4 Stars – Powerful
It is unusual for a film to portray the healing we experience through the love of Jesus Christ and His sacramental presence. To do so requires the story to also show the sorrows and sins that are in need of healing. It is this compelling juxtaposition that is masterfully joined in this film by acclaimed director and writer Robert Benton. Having already received an Academy Award in 1979 for both writing and directing Kramer vs. Kramer, Benton received his third Oscar in 1984 for the original screenplay of Places in the Heart. Nominated for seven Academy Awards, including Best Picture, the film’s lead Sally Field also won an Oscar for Best Actress.
The setting of the story is central to its focus as we enter the Texas town of Waxahachie in 1935. Brutally offensive, the racist and sexist language and themes are difficult to watch. But it is the authentic confession that allows the movement toward redemption in the final scene.
The central character is Edna Spalding (Sally Field) whose husband is Sheriff of their small town outside of Dallas. A deeply religious family, they are introduced to us on a Sunday as they return from church to share their Sunday dinner. Sheriff Royce Spalding (Ray Baker) only gets one bite of his fried chicken before a deputy calls him out to calm a young black man who is both drunk and has a gun. Knowing him by name the sheriff is not afraid nor does he expect to be harmed when Wylie (De’voreaux White) accidentally shoots and kills him. It is this loss of her husband and provider that begins the journey for Edna into a world she had not known and into which she was not readily accepted.

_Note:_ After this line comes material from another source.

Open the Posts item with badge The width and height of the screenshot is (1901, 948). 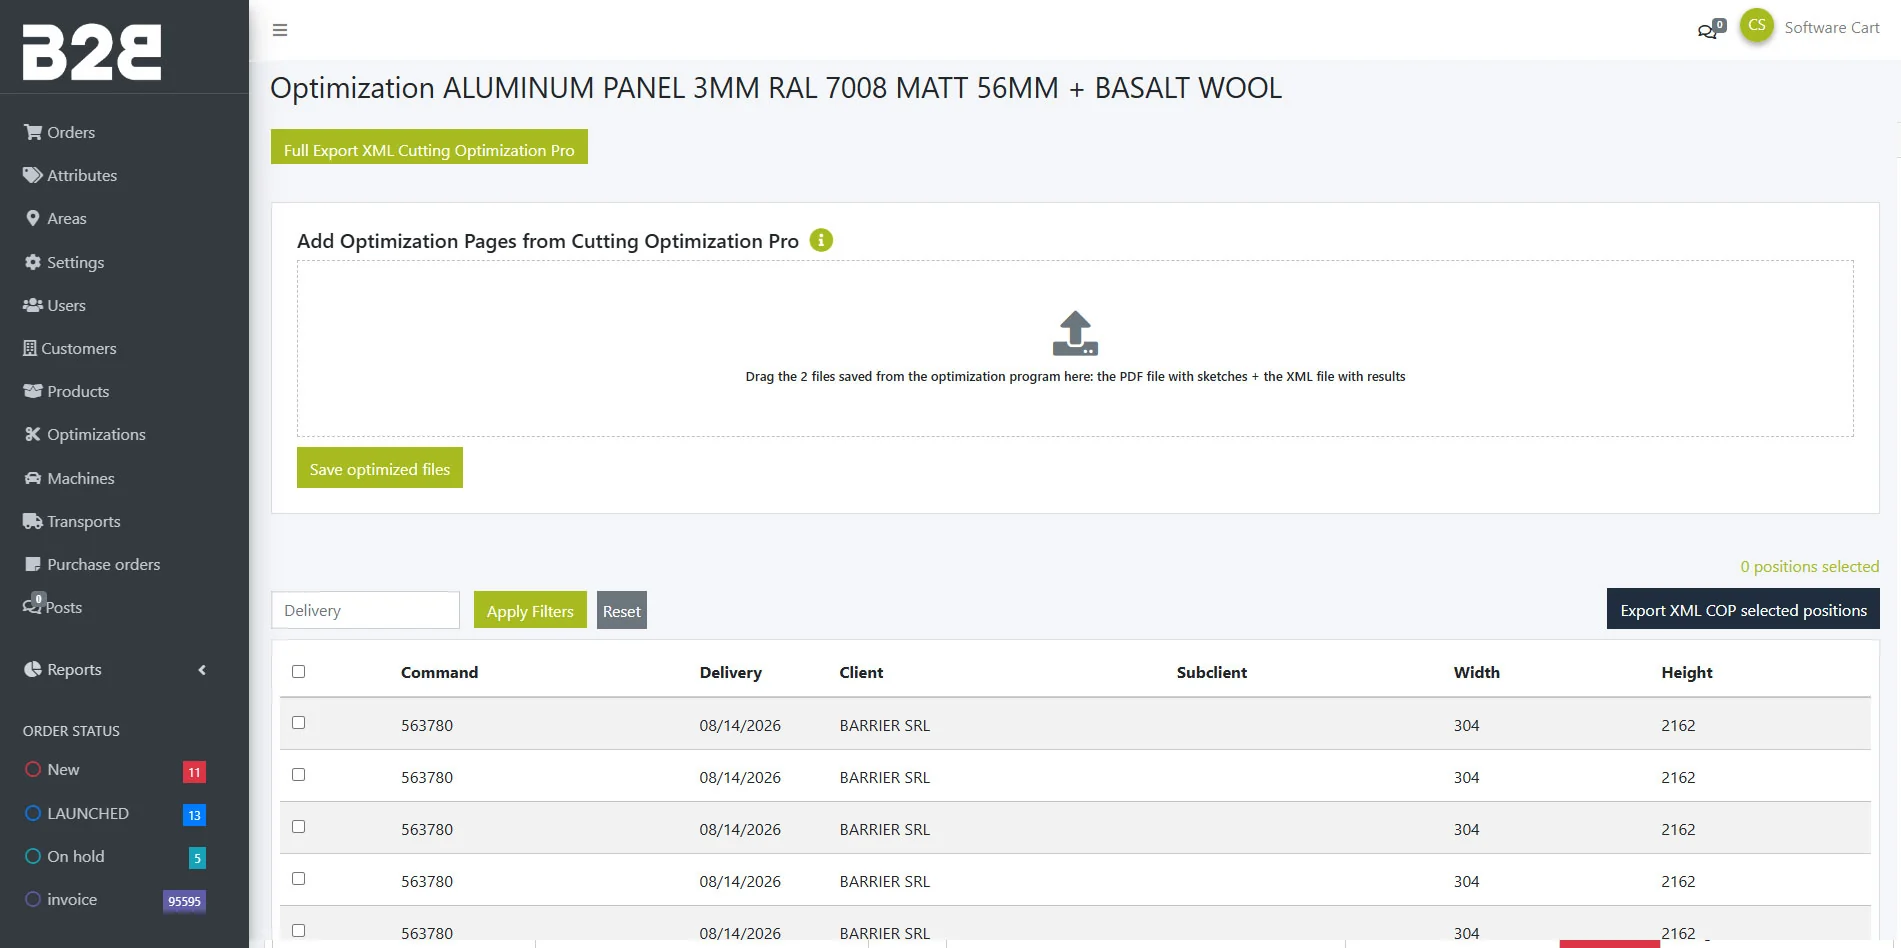pos(53,606)
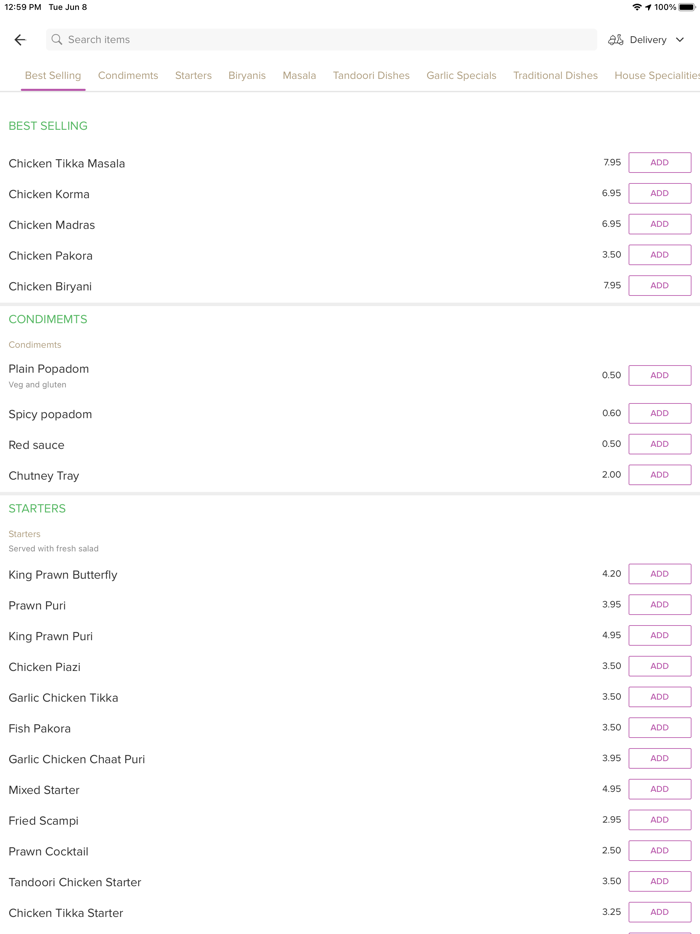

The journey reveals the best and the worst of humanity. The best is shown by Sheriff Royce when he is shown to know every child of his town including the black children and treats them with respect only to have his death avenged by the lynching of Wylie by a white mob without protest. Similarly, an intelligent and capable Black man named Moze (Danny Glover) becomes the foreman of her farm only to be beaten down and eventually physically beaten by the racist Klan members. Her banker and deacon of her church comes by her home to allegedly comfort her, but only reveals his greedy hypocrisy and financial coercion when he tries to force her to sell her farm or to take in his blind brother-in-law, Mr. Will (John Malcovich). We see Edna’s kind and loving sister, Margaret (Lindsay Crouse), join her to prepare her husband’s body for burial only to realize that Margaret’s handsome husband, Wayne (Ed Harris), is cheating on her with her best friend, Viola (Amy Madigan).
But the most powerful juxtaposition is Edna herself as we see her courage, tenacity, intelligence and drive face the superficial compassion of the business people in her small town who act kindly but use her circumstances against her in order to make a profit. Since everyone attends their small town church together, it is the confrontation of faithful hope with religious hypocrisy.
Though we won’t spoil the way this all works together in the end, it is a powerful parable of the words of the Scripture where John tells us in his first letter: “ If anyone has material possessions and sees a brother or sister in need but closes his/her heart against them, how can the love of God be in that person? Dear children, let us not love with words or speech but with actions and in truth.”
In the final scene we experience one of the most powerful statements on film when we these broken and hurting people who hold a “place in Edna’s heart” enter into the sacramental moment together. Both the living and the dead share communion as we see her husband offer the forgiveness of Christ to the young man who took his life. It is in that moment that the healing love and power of their mutual savior comes to completion.
Discussion for those who have seen this film:
- As director and writer, Robert Benton was born in Waxahachie, Texas where he placed his story. Growing up in the Bible belt where Christianity is culturally expected but can often become distorted or even betrayed, he ended the film by having the pastor read Paul’s words on the primacy of love in 1 Corinthians 13. How have your early experiences in life affected your spiritual journey?
- The recognition that celebrating the Sacrament of Holy Communion joins us with both the living and the dead is powerfully presented by Benton. When you celebrate the Sacrament, are you aware of these connections? Why or why not?
- Though Edna shows her grit and succeeds in saving her farm, what do you think happened the next season without Moze? How much of your success is based on the partnership you have with someone else? What would be an appropriate and clear way to affirm and support your partnership?